Now, let’s look at a shopping mall. Same story, does the landlord Condo-ize the shopping center, SELLING spaces? Same issues, expansion and termination. AND, add in “going dark” and hours of operation. There is yet another factor – what if the anchor tenant leaves? Did you take that into account when determining the probability of exercising your renewal options? What about zoning? Will zoning laws allow for the shopping center condos? Office condos?

Like most tenants, I used to pay for flexibility. e.g. I was willing to pay a tad more if it got me lots more flexibility, since plans always change. If I “need” to purchase vs. lease, I have a whole lot less flexibility.

What is driving these decisions? It is NOT the concept of including lease commitments on the balance sheet. The driver is the idea of including ANY reasonably probable renewal options in the P&L rent calculation. As I said in my previous blog, there is a fix. Limit the renewal term to 10 years maximum beyond the current lease period.

AND, there is a work-around to the “probable” renewal provision being considered. A friend of mine, a Managing Director at CBRE, suggested this – create a new clause in the lease, a Right of First Refusal to Renew with a long fuse on the response time and details of the offer to be matched, which should discourage most interested parties in submitting a ROFR and create a long enough period for FMV negotiations either prior to or post receipt of a ROFR.

In essence, the tenant would have the right to exercise a renewal, but not have to commit until the landlord has another offer on the space. I think this is saying I do not have a renewal option, but instead an option to renew, if and only if, there is another offer. The downside is that there would be no assurance that the landlord would entertain renewal discussions, making each renewal a real test of wills requiring real relocation options being developed by the tenant with ample lead time to credibly threaten relocation. As I said in a previous blog – people much smarter than me will figure out ways around the renewal provision.

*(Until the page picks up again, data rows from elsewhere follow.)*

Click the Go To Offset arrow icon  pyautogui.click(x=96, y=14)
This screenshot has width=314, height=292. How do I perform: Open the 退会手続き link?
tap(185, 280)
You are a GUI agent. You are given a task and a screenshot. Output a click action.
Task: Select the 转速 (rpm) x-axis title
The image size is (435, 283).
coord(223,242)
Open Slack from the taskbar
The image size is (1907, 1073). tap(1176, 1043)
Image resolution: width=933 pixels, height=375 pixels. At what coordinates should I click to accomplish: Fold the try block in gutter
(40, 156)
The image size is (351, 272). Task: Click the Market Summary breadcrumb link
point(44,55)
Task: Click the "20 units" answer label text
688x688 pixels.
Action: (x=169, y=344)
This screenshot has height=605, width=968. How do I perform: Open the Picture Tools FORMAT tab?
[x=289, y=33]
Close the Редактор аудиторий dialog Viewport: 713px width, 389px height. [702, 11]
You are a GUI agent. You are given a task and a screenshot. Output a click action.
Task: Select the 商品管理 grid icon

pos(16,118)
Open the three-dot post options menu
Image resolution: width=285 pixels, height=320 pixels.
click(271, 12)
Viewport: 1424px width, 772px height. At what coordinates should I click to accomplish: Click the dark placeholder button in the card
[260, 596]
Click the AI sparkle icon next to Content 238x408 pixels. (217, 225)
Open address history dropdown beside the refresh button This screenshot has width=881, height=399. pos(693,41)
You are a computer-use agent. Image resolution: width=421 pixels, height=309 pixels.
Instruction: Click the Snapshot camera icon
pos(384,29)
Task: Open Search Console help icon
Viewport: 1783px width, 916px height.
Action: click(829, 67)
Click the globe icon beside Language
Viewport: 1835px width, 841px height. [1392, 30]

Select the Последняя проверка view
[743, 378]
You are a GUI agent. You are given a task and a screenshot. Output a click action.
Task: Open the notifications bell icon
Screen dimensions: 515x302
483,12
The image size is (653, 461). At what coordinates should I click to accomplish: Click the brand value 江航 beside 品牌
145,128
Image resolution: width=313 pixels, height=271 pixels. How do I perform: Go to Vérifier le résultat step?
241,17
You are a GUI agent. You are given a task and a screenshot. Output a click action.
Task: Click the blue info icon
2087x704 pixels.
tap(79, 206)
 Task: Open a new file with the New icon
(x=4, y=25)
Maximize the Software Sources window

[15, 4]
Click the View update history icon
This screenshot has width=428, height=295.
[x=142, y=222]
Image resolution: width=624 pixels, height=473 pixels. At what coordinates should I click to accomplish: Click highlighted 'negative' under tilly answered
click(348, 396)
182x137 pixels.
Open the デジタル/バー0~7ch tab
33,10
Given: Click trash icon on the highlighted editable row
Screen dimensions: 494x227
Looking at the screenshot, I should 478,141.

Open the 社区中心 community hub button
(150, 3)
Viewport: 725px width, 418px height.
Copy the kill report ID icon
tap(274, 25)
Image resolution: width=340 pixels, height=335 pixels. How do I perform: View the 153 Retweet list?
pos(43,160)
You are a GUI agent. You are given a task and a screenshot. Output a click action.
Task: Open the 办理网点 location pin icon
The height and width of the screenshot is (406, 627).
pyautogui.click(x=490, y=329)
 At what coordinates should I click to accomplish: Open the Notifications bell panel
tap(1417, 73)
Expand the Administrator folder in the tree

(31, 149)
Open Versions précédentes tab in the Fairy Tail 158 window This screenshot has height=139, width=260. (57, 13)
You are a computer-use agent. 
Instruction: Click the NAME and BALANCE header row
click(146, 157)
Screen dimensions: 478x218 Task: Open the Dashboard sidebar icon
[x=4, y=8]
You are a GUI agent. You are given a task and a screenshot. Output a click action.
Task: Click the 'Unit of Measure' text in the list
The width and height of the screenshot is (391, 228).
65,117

A few other random thoughts:
Tenants may decide not to negotiate renewal clauses because of this GAAP provision. You have just given landlords a major win. Any renewal clause is to the tenant’s benefit since the tenant controls the space and also has an option to not exercise the renewal and re-negotiate. No renewal option; the tenant is in a significantly weaker negotiating position if they want to renew.

How do I estimate the rent given that many renewal options are at 90% to 95% of fair market value? The proposed renewal provision is not just including the term, but you need to have an associated rent. Now we are building Assumption on Assumption, i.e. assume the renewal is probable, and now assume a rental rate sometime in the future.

Another impact. Since buying is much more advantageous than leasing, there will be more buying. Good for the real estate brokers, BAD for the company. Instead of investing cash in the business, their real core asset; they will be investing in real estate. Not, to my mind, good business.

What is the key issue?

Including MULTIPLE renewal options makes owning MUCH MORE financially favorable than leasing.


Change the multiple renewal options to a rolling 10-year period, thus re-balancing the lease vs buy decision.